Sunday, May 25, 2008

The kindness of people I barely know.

I lost my debit card last week on St. Pete Beach at about 2 a.m. Saturday. Assuming the card was gone forever and if found would result in $500 in Big Gulp and Marlboro purchases at 7-Eleven, I canceled it the next morning. However, when on Monday morning I got to work in Sarasota and the receptionist said to me, "Some guy sent me an e-mail. Said he found your debit card on St. Pete Beach," I was like, Wah? The guy's name is Mark Prue and he runs one of those metal detectors up and down the beach on weekends. When he found my card Saturday morning he Googled my name and figured out who I worked for. He contacted me via e-mail and I got the card in the mail the next day.

An artist in Sarasota named Tim Jaeger gave me this sketch in 2005. A couple years later Tim opened his own studio/restaurant in Sarasota called Canvas Cafe. The fact that he offers drag queen bingo on the front porch of this place draws almost as much attention these days as his artwork.


This loaf of bread came from a place in Tampa called Pane Rustica, where Joe and I sat for a good hour and half playing Uno last weekend with friends.

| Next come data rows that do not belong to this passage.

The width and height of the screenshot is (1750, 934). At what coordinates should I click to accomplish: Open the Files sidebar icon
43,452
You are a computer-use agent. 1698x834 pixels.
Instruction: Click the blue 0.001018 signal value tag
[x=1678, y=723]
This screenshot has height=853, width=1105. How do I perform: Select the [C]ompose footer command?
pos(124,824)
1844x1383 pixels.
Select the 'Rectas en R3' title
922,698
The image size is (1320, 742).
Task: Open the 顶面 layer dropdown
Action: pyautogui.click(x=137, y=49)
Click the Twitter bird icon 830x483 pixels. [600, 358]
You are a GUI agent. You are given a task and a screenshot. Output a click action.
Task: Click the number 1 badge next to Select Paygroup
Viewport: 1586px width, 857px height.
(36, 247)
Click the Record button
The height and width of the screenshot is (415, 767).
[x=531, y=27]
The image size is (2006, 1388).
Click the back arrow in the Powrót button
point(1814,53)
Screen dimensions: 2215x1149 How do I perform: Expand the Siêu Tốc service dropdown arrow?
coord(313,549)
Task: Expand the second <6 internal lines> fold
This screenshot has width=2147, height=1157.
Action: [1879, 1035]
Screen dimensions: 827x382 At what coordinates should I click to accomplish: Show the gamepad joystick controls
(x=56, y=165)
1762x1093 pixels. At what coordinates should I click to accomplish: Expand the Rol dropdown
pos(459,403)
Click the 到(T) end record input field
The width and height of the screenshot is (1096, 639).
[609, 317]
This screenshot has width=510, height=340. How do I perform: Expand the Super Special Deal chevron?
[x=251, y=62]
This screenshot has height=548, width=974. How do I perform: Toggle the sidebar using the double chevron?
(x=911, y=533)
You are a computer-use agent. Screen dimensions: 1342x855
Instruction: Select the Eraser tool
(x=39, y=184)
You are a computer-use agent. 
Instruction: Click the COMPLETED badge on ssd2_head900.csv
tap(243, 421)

The owner of the place came up to us just before we left, set a giant loaf of bread (priced at $18) on the table and proclaimed that it had been "his dream" since he opened his bakery, that people would come in to hang out and play cards. "The bread," he beamed, "is on the house."

Cathy Guisewite drew this for me in March to go with a Q&A I did with her for the paper. We were on a tight deadline so she FedEx'ed it next-day delivery from Studio City, California to Sarasota, Florida. It's now framed in my bedroom. I love it.

The dish towel on the right (the blue striped one) came from Philadelphia. I helped move my old roommate Zac up there in September and I'm not so much impressed with the towel, given to me by a girl named Marcie in Philly whom we stayed with when we arrived and who without my knowing used the towel to wrap around a jar of spaghetti sauce I purchased at Di Bruno Bros. so it wouldn't break in my suitcase, but that Marcie let us stay with her unannounced for three days, and that she let Zac whom she had only met once unpack a Uhaul's worth of stuff into her living room and then one week later moved said stuff up three flights of stairs into Zac's new apartment three blocks away. I think about that every time I use this towel. Her goodness.

2 comments:

Joe said...

Thank you for the towel Marcie. I use it just as much as the author, and am grateful both for your generosity and for its utility as an instrument that facilitates dryness.

Anonymous said...

This makes me think there really are some genuinely nice people out there...Or are they all busy finding Heidi's lost credit cards and goggling her name.